WHAT YOU SHOULD DO =>
Scan the lines below and report each one containing "computer" by copying it.

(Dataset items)
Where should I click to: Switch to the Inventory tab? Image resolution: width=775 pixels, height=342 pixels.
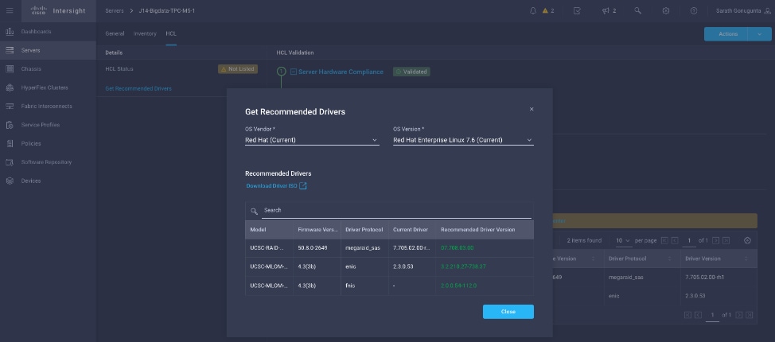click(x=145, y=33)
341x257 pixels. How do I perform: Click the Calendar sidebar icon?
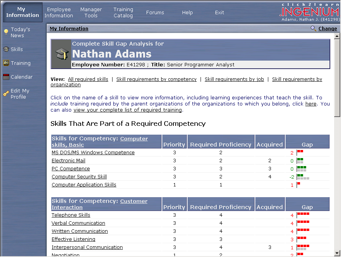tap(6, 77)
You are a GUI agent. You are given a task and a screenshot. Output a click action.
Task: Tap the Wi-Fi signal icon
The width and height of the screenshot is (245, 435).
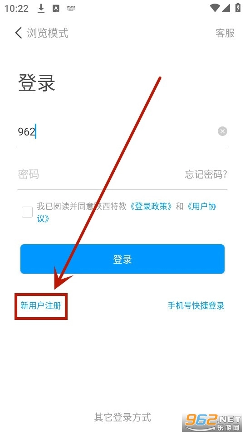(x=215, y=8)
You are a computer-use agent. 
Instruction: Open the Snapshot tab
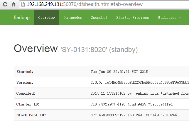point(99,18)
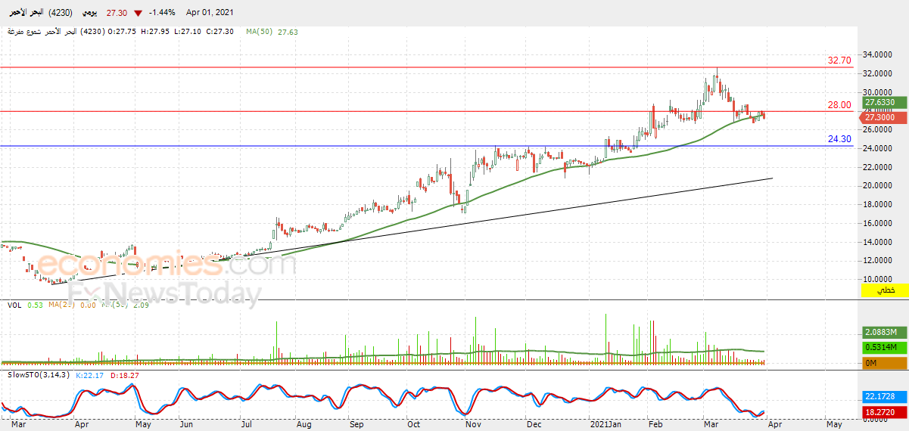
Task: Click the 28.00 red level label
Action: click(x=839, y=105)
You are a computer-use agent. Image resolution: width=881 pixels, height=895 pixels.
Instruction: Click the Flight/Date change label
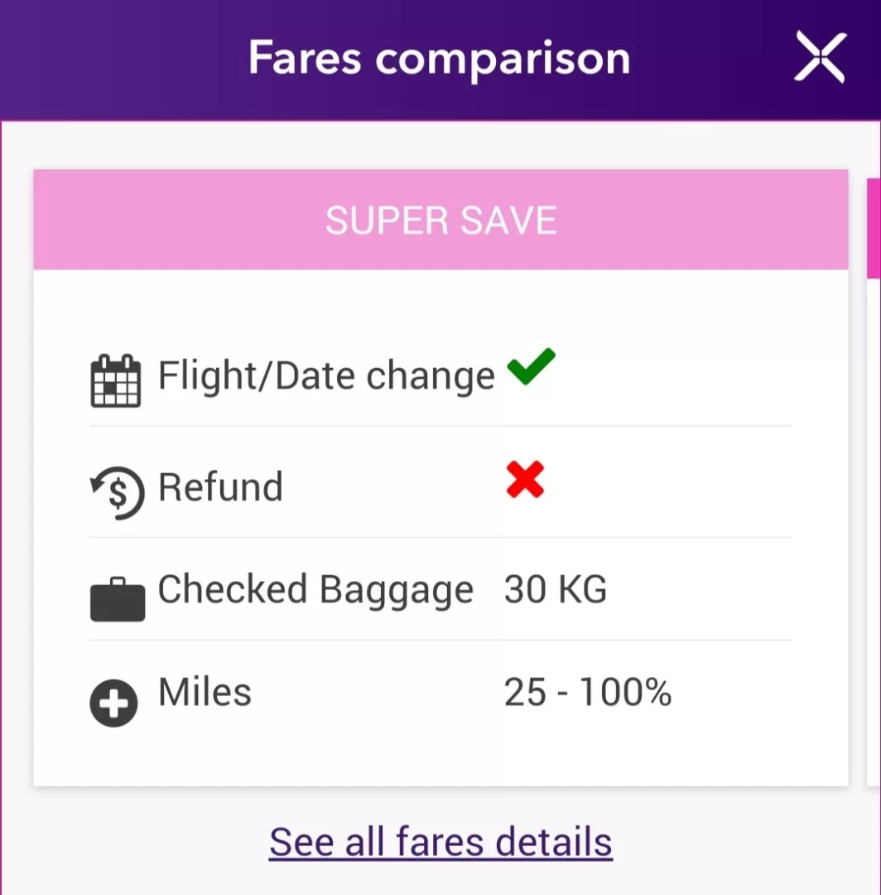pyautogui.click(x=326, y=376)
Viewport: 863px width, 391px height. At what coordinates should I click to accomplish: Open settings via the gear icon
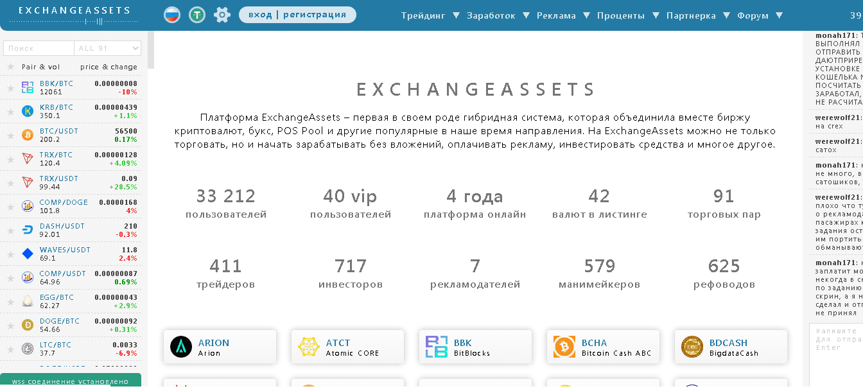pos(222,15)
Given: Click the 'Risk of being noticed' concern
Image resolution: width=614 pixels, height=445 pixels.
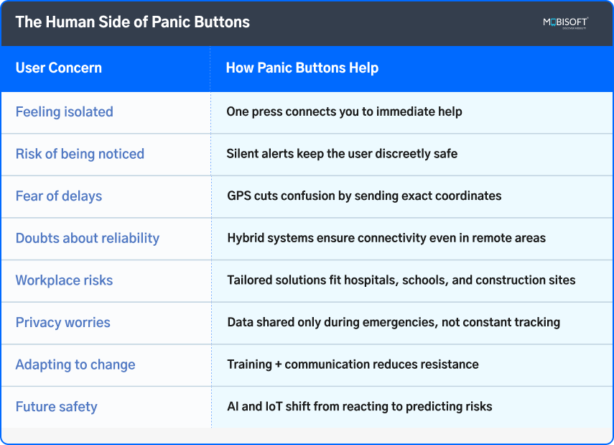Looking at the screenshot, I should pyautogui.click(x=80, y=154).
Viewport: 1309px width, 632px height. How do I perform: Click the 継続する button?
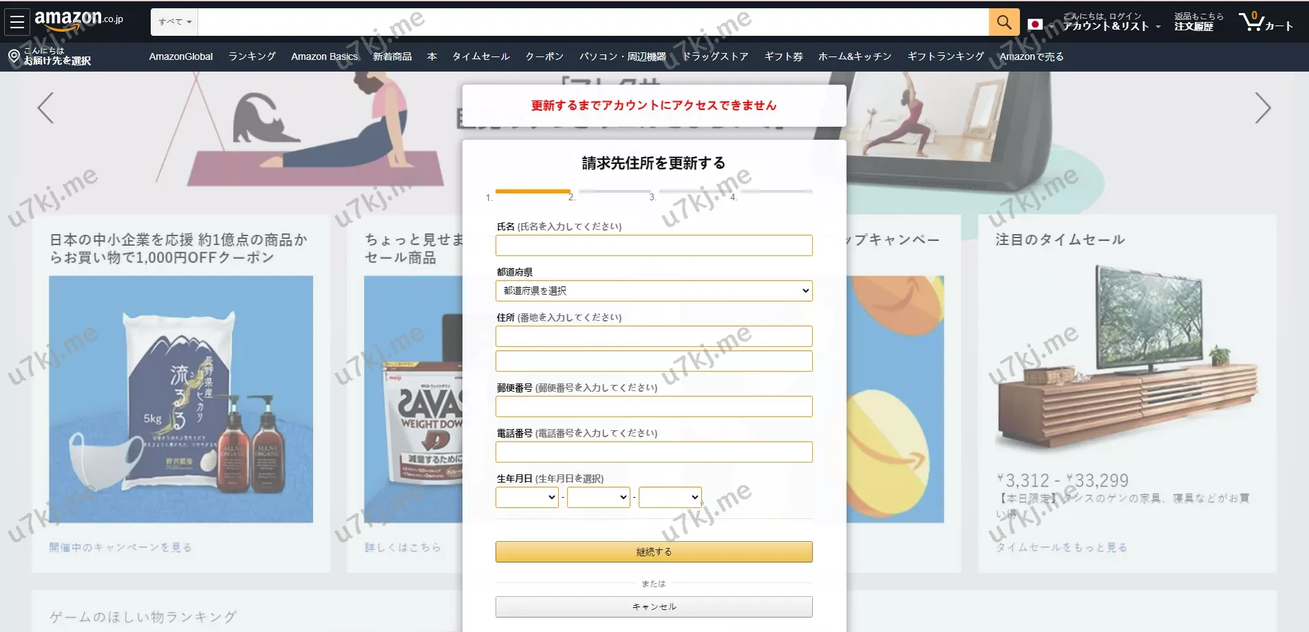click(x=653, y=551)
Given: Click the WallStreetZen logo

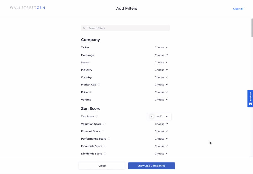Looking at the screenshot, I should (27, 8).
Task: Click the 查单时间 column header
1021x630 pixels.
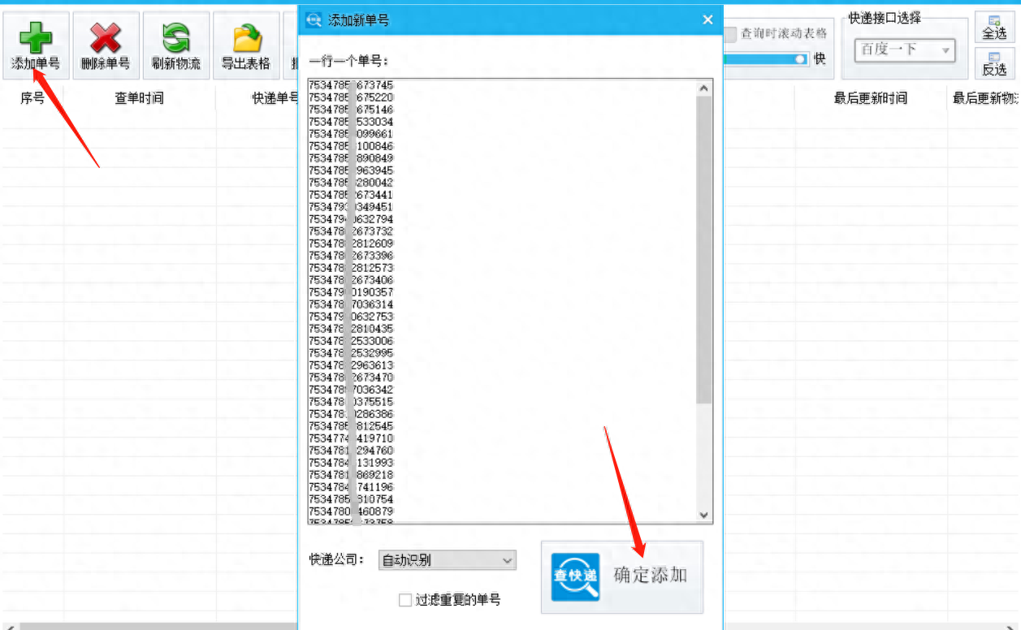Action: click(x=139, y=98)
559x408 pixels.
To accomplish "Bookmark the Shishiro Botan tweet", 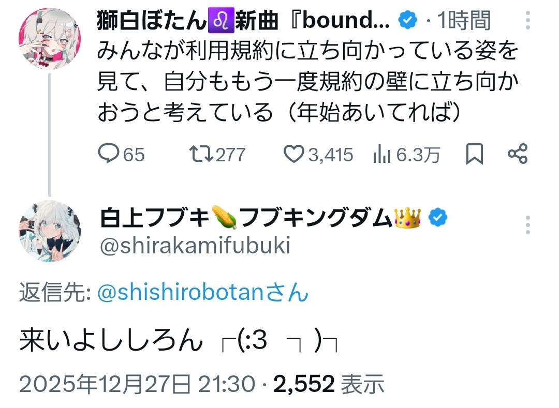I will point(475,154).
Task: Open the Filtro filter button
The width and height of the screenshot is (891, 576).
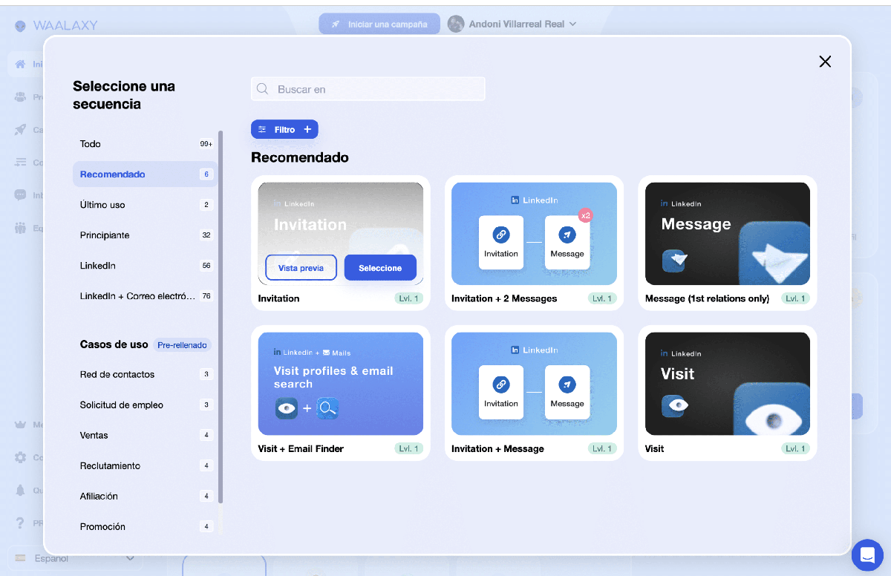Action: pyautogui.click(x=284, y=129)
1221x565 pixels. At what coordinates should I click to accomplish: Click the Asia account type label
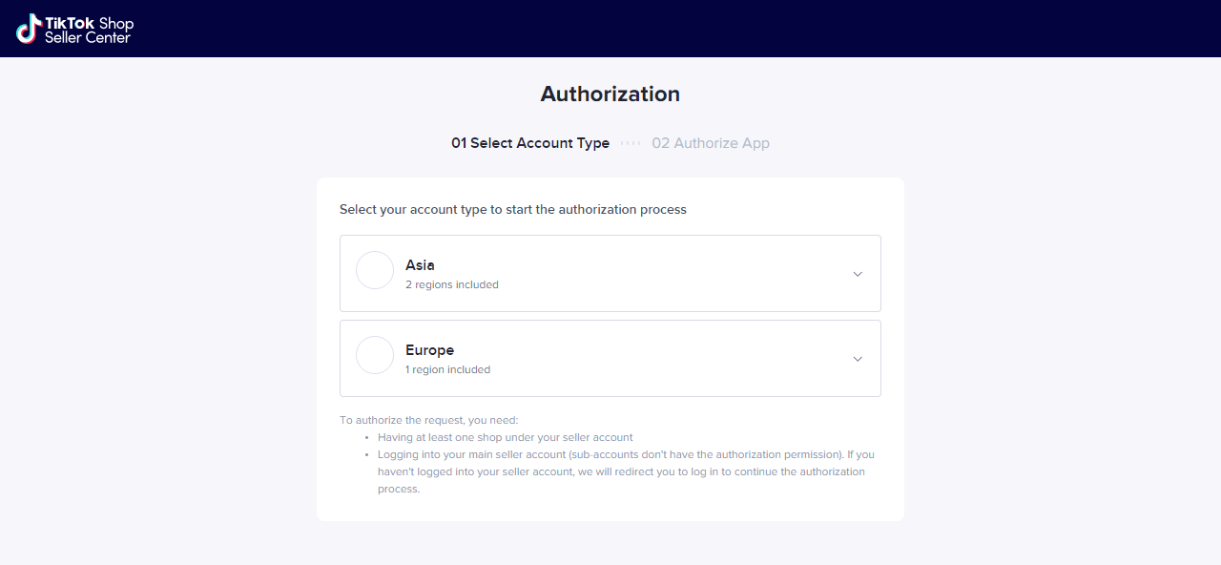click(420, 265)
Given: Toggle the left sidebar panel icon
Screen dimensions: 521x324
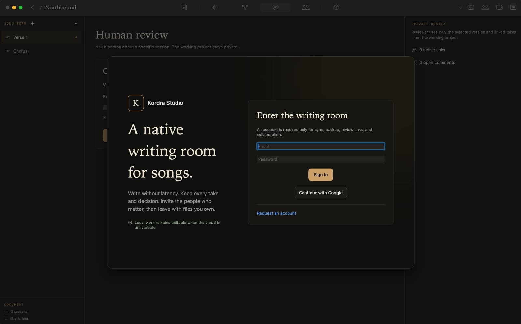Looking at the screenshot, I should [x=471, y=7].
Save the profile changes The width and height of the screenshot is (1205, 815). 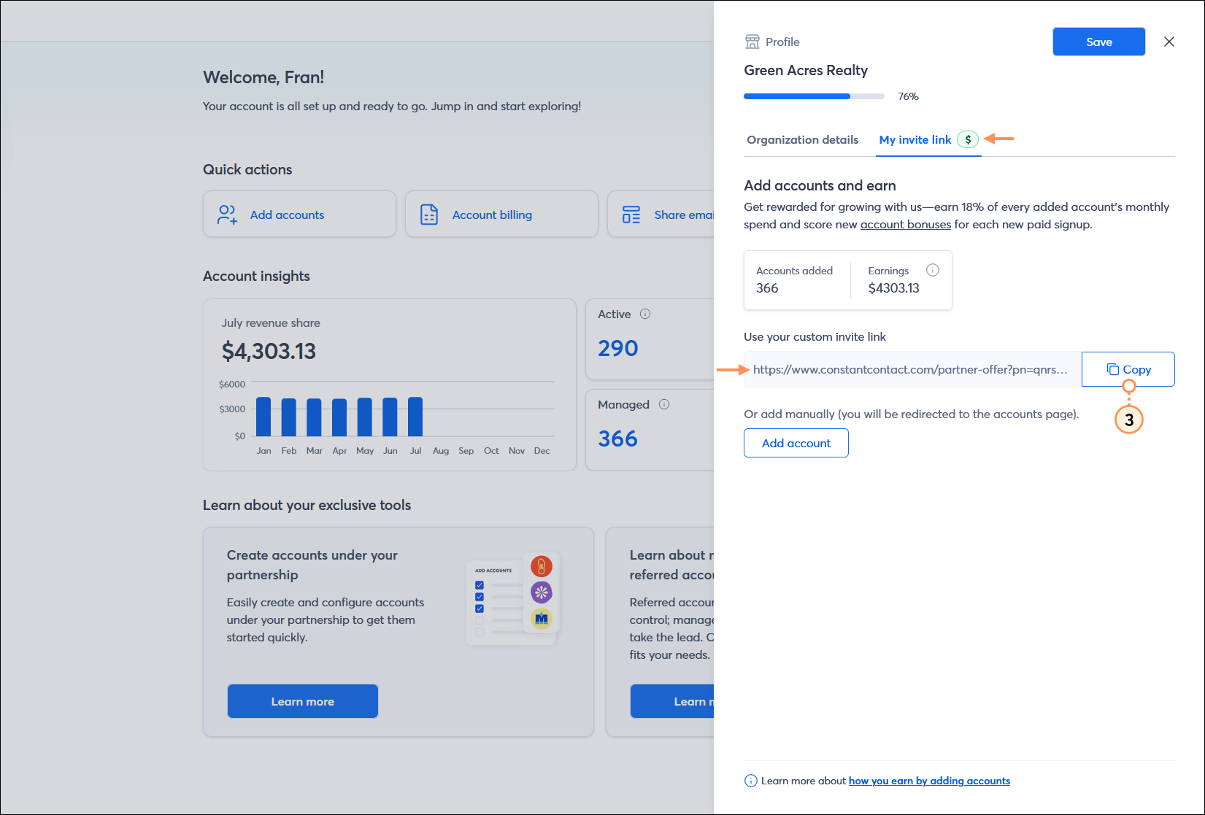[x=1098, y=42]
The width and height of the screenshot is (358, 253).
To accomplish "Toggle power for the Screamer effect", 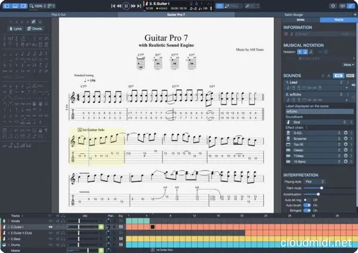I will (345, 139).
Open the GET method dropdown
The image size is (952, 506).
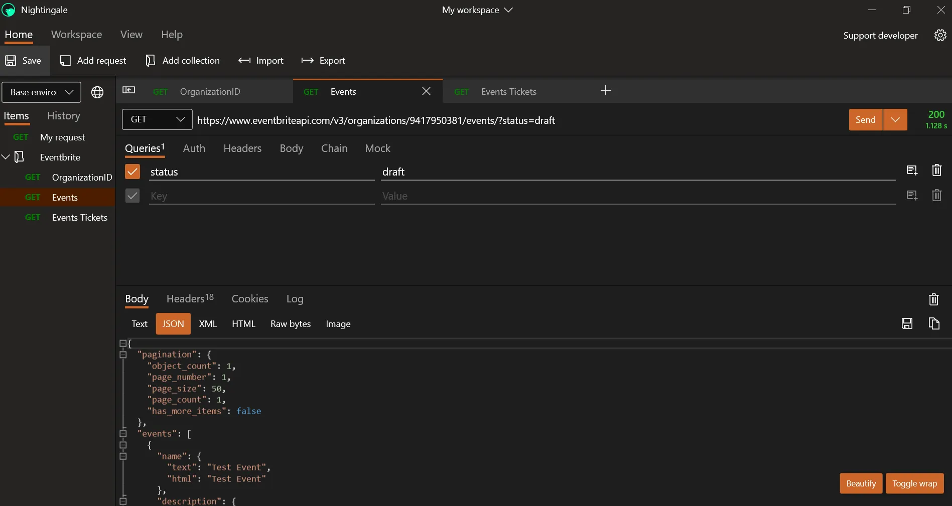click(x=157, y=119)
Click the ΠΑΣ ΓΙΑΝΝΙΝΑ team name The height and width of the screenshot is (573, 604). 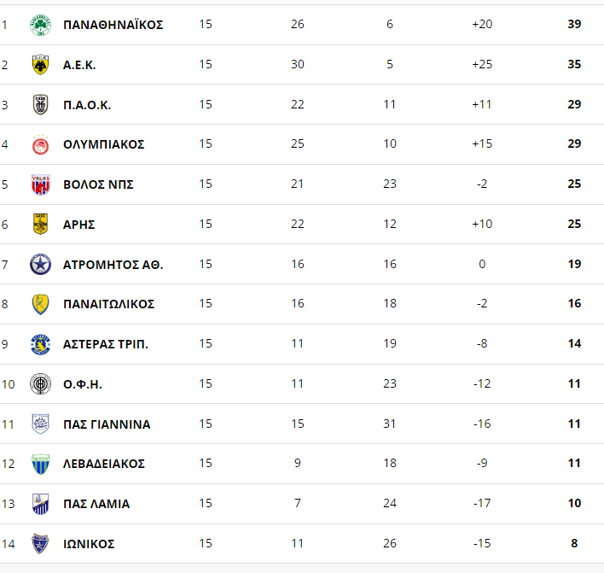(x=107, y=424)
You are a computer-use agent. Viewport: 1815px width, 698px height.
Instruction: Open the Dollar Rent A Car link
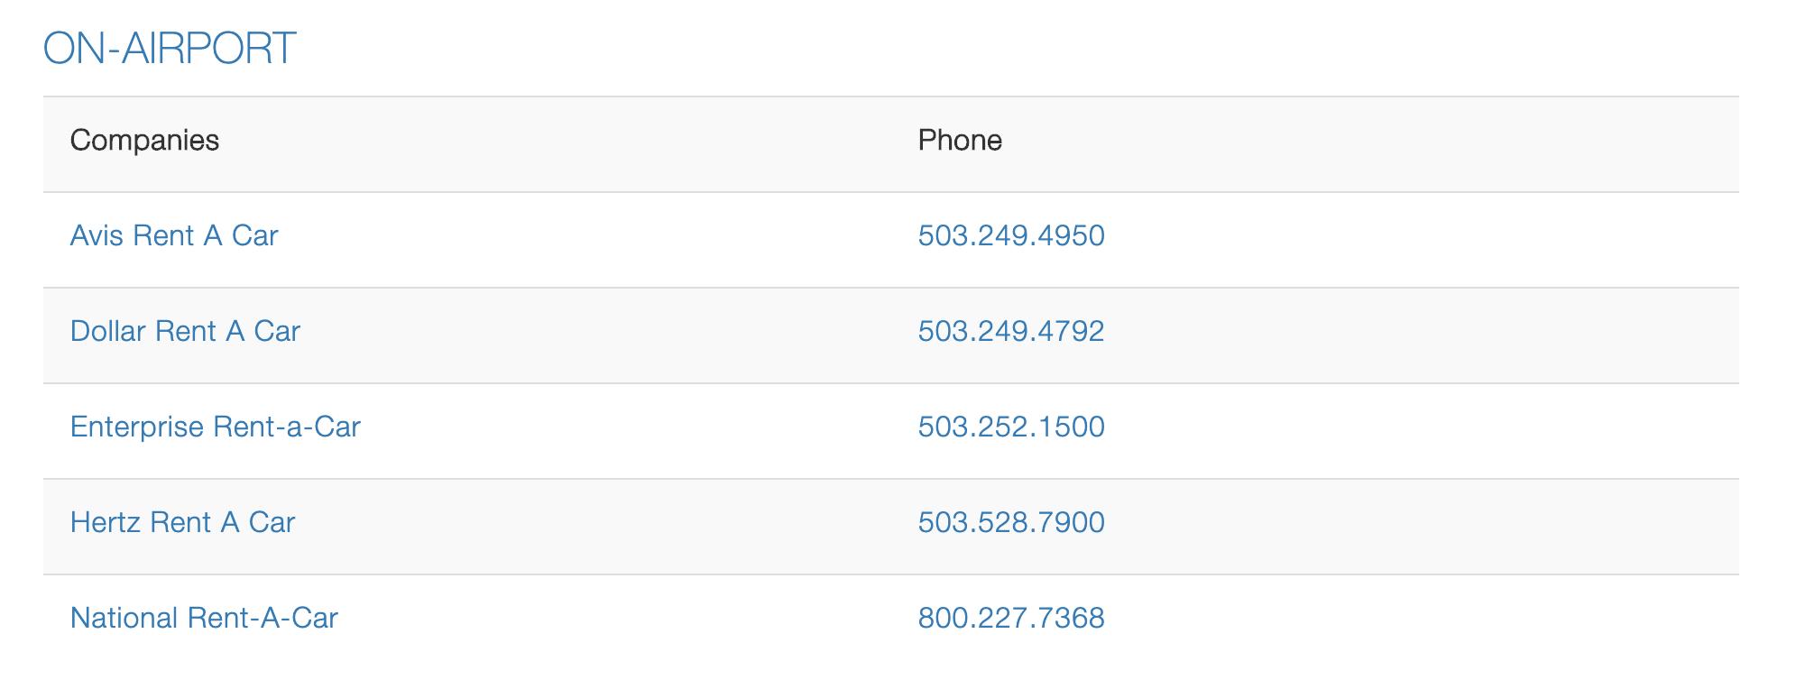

RESPONSE =>
You are a computer-use agent. 
You are a computer-use agent. Image resolution: width=881 pixels, height=895 pixels.
You are a computer-use agent. Viewport: 1815px width, 698px height.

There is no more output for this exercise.